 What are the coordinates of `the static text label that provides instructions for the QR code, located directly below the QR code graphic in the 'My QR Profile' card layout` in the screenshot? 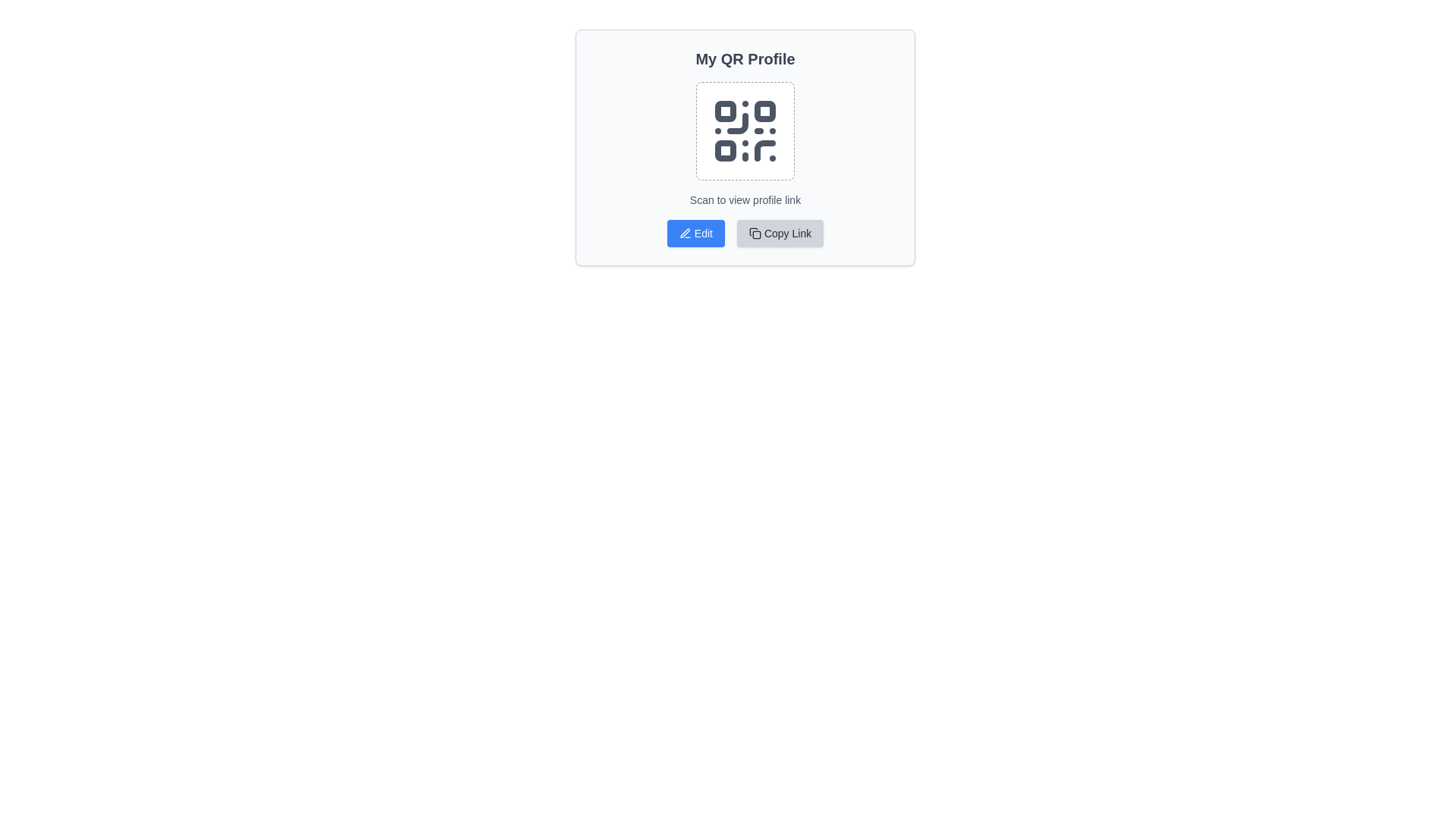 It's located at (745, 199).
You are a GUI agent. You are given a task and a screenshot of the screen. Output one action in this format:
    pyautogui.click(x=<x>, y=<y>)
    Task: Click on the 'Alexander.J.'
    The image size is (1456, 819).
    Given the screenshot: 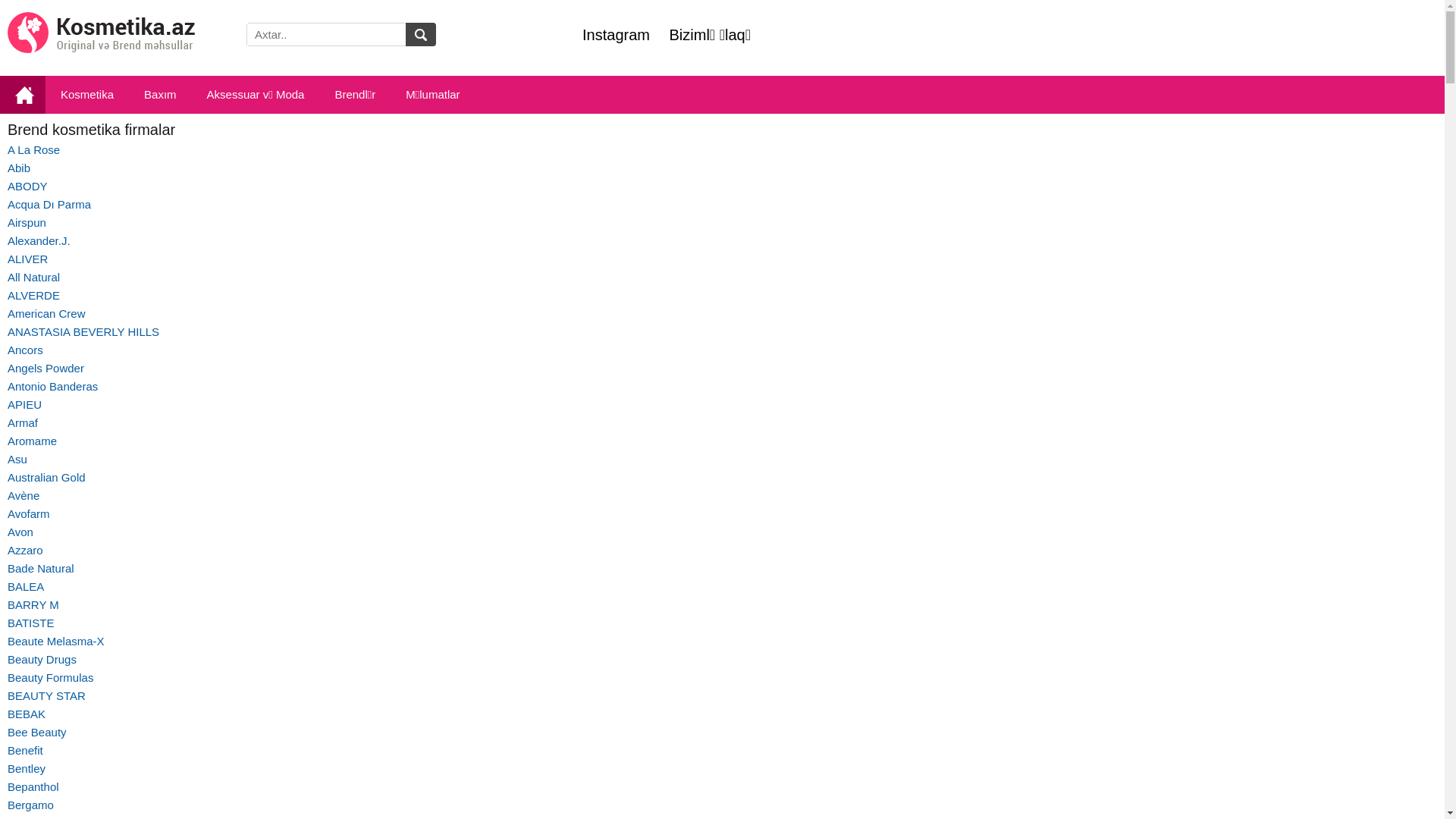 What is the action you would take?
    pyautogui.click(x=7, y=240)
    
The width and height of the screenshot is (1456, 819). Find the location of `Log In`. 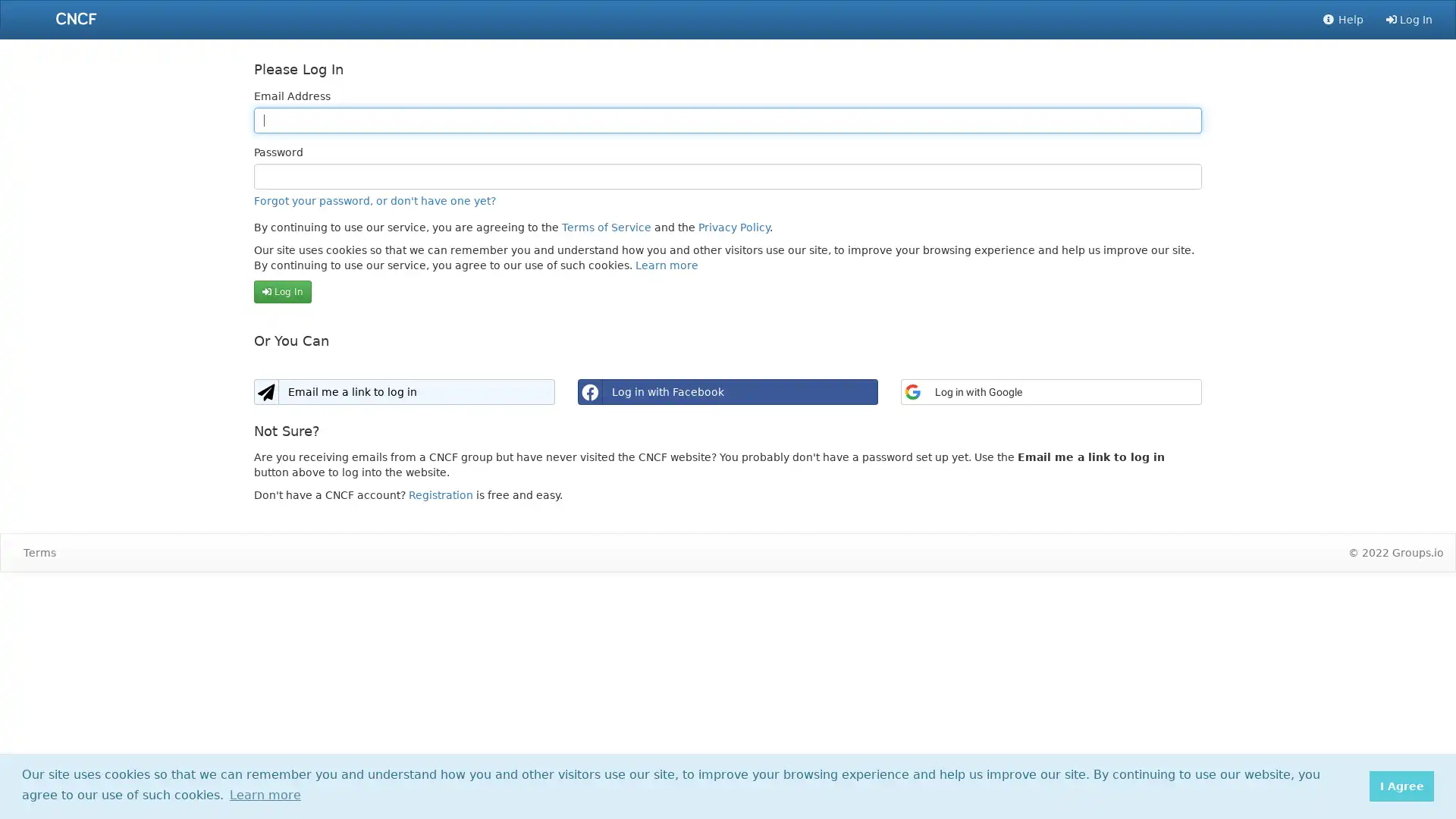

Log In is located at coordinates (281, 291).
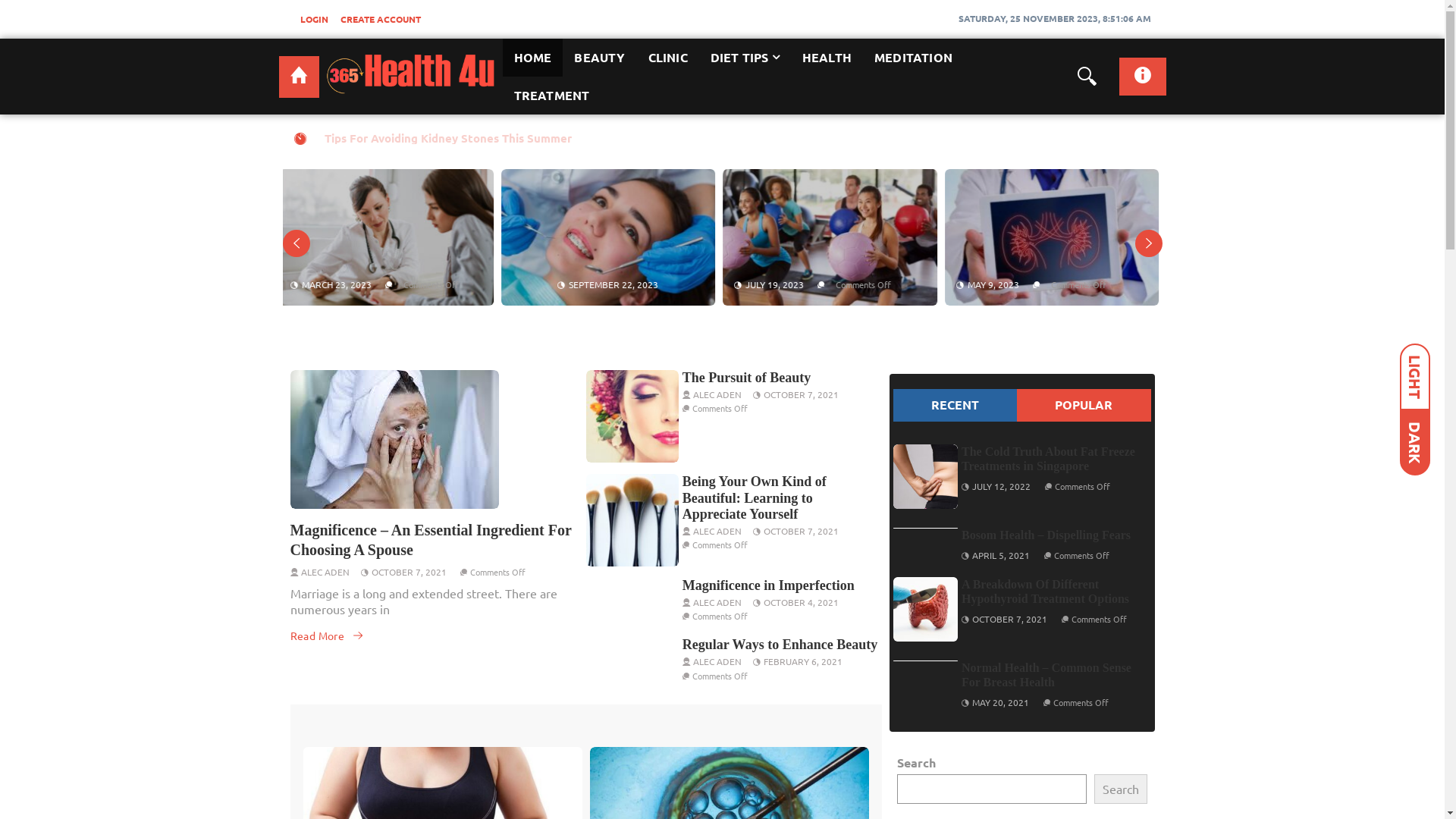 The height and width of the screenshot is (819, 1456). Describe the element at coordinates (954, 404) in the screenshot. I see `'RECENT'` at that location.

============

EXERCISE: Render the rows as a numbered list, starting at the line that contains "The width and" and running through the last line, both included. Skip blank lines and omit the pictures.

SOLUTION BELOW:
1. The width and height of the screenshot is (1456, 819). Find the location of `Log In`. 
2. Log In is located at coordinates (281, 291).
3.  The height and width of the screenshot is (819, 1456). Describe the element at coordinates (954, 404) in the screenshot. I see `'RECENT'` at that location.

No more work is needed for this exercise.